For Southeast Asian nations, the time is now to seize control of their future. They endure the burdens of a new global trade war—in particular, from the recent wave of trade protectionism unleashed by the United States. U.S. President Donald Trump’s declaration of “Liberation Day” has left some economies exposed. Their export-driven growth, which flourished under the tailwinds provided by the goldilocks approaches of Trump’s first administration, is under siege.
The region’s economic landscape has shifted dramatically. In 2018, Cambodia’s exports of goods and services comprised 55.5% of the country’s gross domestic product (GDP). Exports continued to play an expanding role in the nation’s economy, with this share up to a remarkable 66.9% by 2023. With the tariffication of all non-ad valorem tariffs, a full-blown trade war would be devastating for these export-dependent nations. These tariffs could be as high as 49% once the temporary 10% reduction is removed.
Despite such headwinds, one man is on the move—Anwar Ibrahim, prime minister of Malaysia and current ASEAN rotating chair. He has advocated for greater trade and economic integration across the region. His speech underscores the idea of what Southeast Asian countries themselves need to do, working with each other more than ever as they travel through these stormy seas.
Just last week, Chinese President Xi Jinping visited Vietnam, Malaysia and Cambodia. His goals were to further showcase Beijing as a stabilizing influence in the region. This diplomatic outreach is a key part of shoring up relations and drawing a counterweight to U.S. protectionist trade policies.
Miguel Chanco, chief emerging Asia economist at Pantheon Macroeconomics, has much high hopes for the region’s economies. He thinks they might be better long-term export manufacturing alternatives to China, especially if China’s wages and quality issues persist. Lavanya Venkateswaran, a senior ASEAN economist at OCBC Bank, echoes that sentiment. Importantly, she illustrates the region’s uneasy status as they work to navigate important ties with both China and the U.S.
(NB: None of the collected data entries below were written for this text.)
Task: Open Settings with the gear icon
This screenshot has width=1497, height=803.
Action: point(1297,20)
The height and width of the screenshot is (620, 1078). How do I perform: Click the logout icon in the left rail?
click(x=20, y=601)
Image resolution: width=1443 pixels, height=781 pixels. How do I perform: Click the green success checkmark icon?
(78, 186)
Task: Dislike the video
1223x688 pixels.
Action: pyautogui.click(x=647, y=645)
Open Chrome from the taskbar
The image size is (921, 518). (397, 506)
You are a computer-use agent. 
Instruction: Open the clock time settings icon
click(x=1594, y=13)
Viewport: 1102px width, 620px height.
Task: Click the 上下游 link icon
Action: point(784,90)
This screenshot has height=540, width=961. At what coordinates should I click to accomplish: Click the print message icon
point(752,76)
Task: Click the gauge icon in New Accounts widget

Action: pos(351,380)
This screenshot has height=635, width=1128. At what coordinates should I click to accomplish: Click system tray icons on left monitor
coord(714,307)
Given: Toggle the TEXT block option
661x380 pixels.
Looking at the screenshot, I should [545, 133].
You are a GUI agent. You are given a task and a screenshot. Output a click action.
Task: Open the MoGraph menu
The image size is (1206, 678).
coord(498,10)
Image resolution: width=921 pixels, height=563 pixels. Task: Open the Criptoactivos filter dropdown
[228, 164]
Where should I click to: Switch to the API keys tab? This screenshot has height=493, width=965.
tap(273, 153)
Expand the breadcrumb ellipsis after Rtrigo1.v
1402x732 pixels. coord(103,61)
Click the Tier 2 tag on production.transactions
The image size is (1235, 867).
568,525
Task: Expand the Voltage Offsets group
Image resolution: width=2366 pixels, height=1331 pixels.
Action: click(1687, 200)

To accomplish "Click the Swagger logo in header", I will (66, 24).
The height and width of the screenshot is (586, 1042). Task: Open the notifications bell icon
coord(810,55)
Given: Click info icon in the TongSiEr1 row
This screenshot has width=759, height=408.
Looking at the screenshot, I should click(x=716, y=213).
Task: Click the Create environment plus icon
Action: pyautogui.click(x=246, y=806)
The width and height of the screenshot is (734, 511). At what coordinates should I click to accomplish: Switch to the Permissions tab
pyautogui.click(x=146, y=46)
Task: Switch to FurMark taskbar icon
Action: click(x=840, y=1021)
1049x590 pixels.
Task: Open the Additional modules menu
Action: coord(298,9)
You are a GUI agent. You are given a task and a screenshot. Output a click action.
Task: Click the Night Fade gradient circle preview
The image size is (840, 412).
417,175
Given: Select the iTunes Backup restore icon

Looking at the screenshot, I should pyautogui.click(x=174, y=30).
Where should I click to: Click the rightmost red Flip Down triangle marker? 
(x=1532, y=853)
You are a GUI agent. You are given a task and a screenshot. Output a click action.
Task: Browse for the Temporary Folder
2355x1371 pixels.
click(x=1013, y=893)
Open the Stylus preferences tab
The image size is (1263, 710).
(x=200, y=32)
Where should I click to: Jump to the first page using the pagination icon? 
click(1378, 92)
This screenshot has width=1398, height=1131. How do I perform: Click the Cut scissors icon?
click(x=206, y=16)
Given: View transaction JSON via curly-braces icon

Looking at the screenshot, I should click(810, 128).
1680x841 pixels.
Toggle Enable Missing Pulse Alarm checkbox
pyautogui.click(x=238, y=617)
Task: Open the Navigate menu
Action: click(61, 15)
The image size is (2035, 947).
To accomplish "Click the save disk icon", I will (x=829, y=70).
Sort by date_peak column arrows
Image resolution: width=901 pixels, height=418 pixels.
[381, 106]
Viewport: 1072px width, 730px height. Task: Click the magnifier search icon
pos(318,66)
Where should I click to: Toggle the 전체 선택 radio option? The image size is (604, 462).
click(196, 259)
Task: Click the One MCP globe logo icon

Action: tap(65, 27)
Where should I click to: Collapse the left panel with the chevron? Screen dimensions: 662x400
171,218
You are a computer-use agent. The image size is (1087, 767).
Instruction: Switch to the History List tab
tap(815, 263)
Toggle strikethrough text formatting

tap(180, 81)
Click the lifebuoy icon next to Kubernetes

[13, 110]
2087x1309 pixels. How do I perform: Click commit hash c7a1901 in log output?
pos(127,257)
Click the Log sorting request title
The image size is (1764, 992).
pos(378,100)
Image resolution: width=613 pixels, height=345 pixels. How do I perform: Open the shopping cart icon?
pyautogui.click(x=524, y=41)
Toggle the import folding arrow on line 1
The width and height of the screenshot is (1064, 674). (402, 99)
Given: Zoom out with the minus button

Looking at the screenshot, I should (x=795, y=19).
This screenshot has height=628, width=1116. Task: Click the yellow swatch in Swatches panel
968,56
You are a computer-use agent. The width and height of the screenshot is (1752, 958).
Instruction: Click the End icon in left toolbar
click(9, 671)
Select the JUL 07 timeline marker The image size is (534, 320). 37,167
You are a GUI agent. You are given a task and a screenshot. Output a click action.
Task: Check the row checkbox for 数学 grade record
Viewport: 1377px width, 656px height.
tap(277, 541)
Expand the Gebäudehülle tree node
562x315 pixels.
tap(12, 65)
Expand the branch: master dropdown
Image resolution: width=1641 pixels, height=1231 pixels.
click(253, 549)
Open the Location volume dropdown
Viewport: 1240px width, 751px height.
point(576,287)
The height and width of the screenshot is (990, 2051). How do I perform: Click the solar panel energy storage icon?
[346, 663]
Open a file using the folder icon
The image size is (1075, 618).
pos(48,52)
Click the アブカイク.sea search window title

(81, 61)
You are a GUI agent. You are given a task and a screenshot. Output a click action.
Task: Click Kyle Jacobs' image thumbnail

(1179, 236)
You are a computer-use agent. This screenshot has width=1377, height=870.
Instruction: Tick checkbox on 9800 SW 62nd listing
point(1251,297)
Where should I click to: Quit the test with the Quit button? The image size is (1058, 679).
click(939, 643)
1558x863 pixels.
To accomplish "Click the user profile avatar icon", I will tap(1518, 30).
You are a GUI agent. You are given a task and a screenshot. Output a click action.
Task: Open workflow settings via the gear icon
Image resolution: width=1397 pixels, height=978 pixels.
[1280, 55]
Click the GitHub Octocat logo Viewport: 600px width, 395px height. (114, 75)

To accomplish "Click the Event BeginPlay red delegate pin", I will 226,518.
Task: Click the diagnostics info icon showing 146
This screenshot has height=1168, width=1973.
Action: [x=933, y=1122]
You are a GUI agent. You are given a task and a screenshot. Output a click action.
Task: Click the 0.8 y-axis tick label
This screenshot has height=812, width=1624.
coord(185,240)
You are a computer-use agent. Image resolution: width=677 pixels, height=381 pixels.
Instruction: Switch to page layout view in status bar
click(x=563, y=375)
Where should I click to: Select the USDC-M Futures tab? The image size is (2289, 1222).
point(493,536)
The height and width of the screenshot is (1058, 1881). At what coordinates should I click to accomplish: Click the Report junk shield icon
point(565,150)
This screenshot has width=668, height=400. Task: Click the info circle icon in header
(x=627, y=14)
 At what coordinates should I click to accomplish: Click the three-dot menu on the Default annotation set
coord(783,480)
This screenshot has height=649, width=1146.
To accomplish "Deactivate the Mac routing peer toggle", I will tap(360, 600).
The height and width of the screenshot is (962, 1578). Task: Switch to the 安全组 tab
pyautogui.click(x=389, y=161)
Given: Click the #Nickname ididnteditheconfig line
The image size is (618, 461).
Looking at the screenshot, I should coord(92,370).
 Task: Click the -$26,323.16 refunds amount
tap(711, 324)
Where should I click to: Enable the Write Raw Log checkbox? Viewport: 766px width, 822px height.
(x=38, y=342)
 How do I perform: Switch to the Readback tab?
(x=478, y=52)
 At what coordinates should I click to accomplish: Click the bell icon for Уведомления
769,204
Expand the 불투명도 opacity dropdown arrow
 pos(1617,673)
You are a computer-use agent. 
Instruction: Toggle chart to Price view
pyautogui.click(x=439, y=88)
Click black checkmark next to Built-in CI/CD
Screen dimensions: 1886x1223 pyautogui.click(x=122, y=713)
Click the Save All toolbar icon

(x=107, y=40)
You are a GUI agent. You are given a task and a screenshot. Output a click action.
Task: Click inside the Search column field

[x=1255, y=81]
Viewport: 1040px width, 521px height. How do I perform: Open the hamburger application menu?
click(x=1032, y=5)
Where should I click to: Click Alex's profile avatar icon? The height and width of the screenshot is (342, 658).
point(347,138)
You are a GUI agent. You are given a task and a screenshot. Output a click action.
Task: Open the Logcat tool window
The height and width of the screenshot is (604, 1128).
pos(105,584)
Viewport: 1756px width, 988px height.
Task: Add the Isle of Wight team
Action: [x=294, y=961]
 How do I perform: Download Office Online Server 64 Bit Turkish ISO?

With technologies emerging almost daily, or at the minimum yearly, trade dynamics are moving faster than we can all keep up. The new U.S. trade policy takes South-South trade to the next level. Rebeca Grynspan highlights this trend, stating, “One interesting indicator that we have from the last year, in this century, is that South-South trade has already been growing faster than North-North trade.” She adds that “the acceleration of South-South trade…will take a new dynamism because of the new trade policy of the U.S.”
For all these unprecedented opportunities for collaborative, regional action, countries across Southeast Asia walk a tightrope. Ong Kian Ming, Malaysia’s former deputy minister of international trade and industry, noted that while negotiations with the U.S. are essential for a soft landing amidst escalating tariffs, it is crucial for Malaysia to continue working with other nations. He stated, “But at the same time, it doesn’t prevent us from working with other countries — not to screw the U.S., but to benefit ourselves.”
The modest economic forecasts for this region, Southeast Asia, tell you everything about these uncertain times. Analysts have further downgraded Malaysia’s economic growth to 3.8% next year from a previous forecast of 4.7%. Likewise, Thailand’s growth is now projected to slow to 1.5%, down from a previous forecast of 2.7%. The outlook for Vietnam does not seem so rosy. Newly revised, downwards, GDP growth estimates for 2025 now stand at only 5.3%, far short of the administration’s rosy consensus estimate of 6.5%.
Even across the Pacific, Southeast Asian nations are preparing for the riptide effects of U.S. tariff policy. They need to balance the favours of the two superpowers, looking for opportunities for trade-related growth while avoiding damage from the current US-China trade war.